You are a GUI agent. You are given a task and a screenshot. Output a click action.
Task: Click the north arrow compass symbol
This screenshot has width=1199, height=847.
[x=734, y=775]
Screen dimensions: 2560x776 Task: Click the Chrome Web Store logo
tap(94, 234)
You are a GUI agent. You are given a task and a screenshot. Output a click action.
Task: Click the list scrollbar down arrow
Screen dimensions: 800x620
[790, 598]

* * *

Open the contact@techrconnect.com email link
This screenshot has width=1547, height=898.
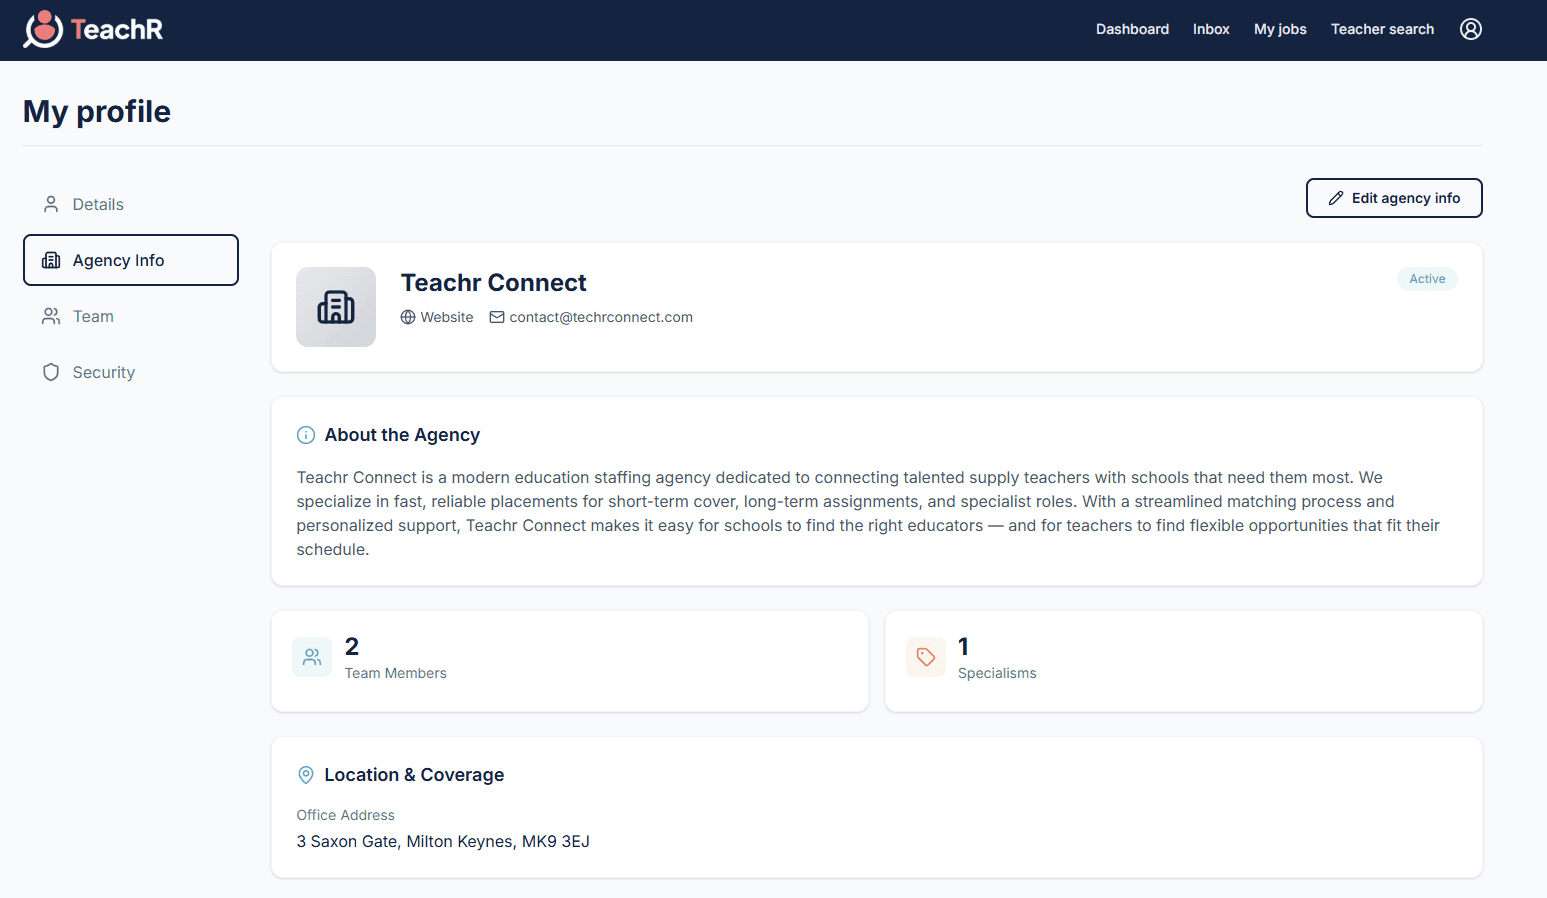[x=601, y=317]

* * *

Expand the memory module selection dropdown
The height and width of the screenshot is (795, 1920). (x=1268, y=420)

ACTION ITEM: Report the number of lines above holding "arrow", and only that.

ANSWER TO THE PROBLEM: 2